武蔵中の出題から。
母を亡くした中学二年生の少年。父・妹とともに、九州の母の実家に転居。
大事な家族を失って、妹ともども、茫然自失。
かつて、読書は好きだった。でも、母も好きだった本は、母を連想させるので、手に取れない。
そんなとき、同じ歳くらいの見知らぬ少女から、たまたま本屋である本をすすめられ、読書の楽しみを思い出す。また、なんとなくなつかしい感じのする少女との出会いに、胸をときめかせる。
さらに、少女から教えられた本を、転校先のクラスのリーダー格の少年にすすめたことをきっかけに、クラスメンバーとの距離も縮まったようだ。球技大会のバレーでしくじっても、皆、励まし、支え、守ってくれるではないか!
ようやく、少しずつ、前を向いて歩けるようになってきたかな…
(宮下奈都の文章より)
私たちは、さまざまな「きっかけ」や「縁」「転機」に支えられて生きていますね。この少年も、まず、母の死を前に、悲痛な思いに沈みました。しかし、不思議な少女との邂逅や本との遭遇、また、転校先のクラスメイトとの出会いによって多くの可能性を得、失望と葛藤の淵から少しずつ立ちあがれたようです。
他方、もし、この少年の絶望が、助縁となった少女や本・クラスメイト等への興味を押さえ込むほどに大きかった場合、少年は、閉じた世界への沈溺を余儀なくされたまま、社会への窓を閉ざさねばならないのでしょうか?また、いかなる「縁」に行き当たるかは、偶然の産物と片付けてよいでしょうか?

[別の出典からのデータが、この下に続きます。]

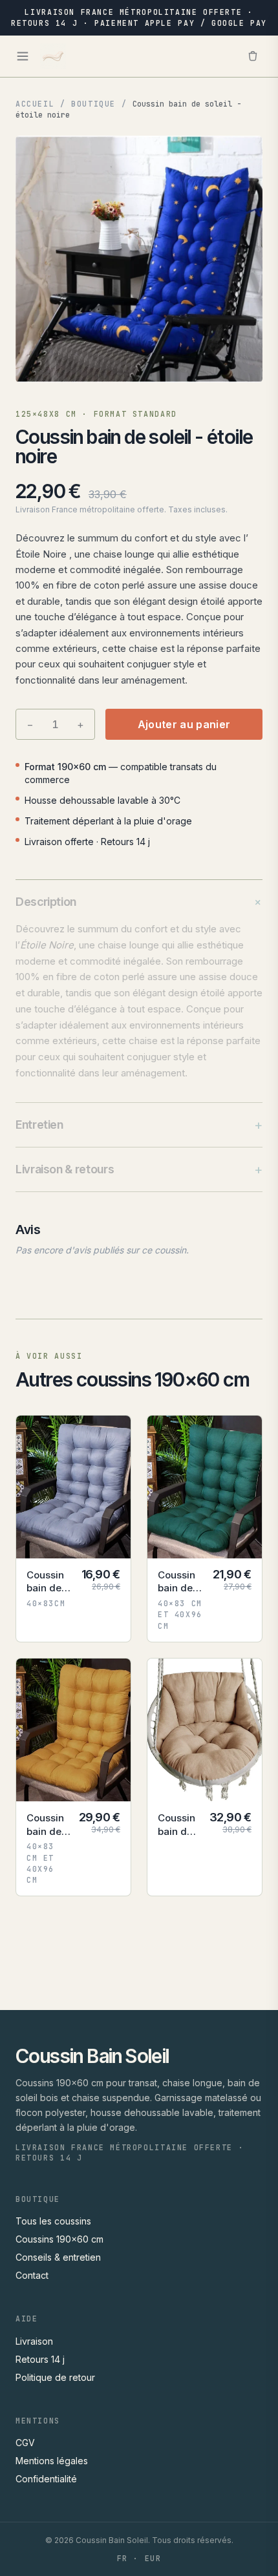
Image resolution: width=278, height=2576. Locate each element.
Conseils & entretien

ここには、“身辺の「縁」を、自身の運命を前向きに切り拓く方向に転換すべきは、個人の意志力一つである”…といった単純な精神論・自己責任論では割り切れない、何かがあるようです。答えは、容易ではありません。
しかし、まず、真正面から向き合うことはできる。自身を取り巻く現実と四つに組み、もがき続けることはできる。その果てに、もしかしたら、希望の燭光が見えてくるかもしれない。…作中の少年も、その果てに元気になれたのかもしれない。こんな、凡人なみの知恵の大切さに気づかせてくれた、本年度の武蔵中の出題でした。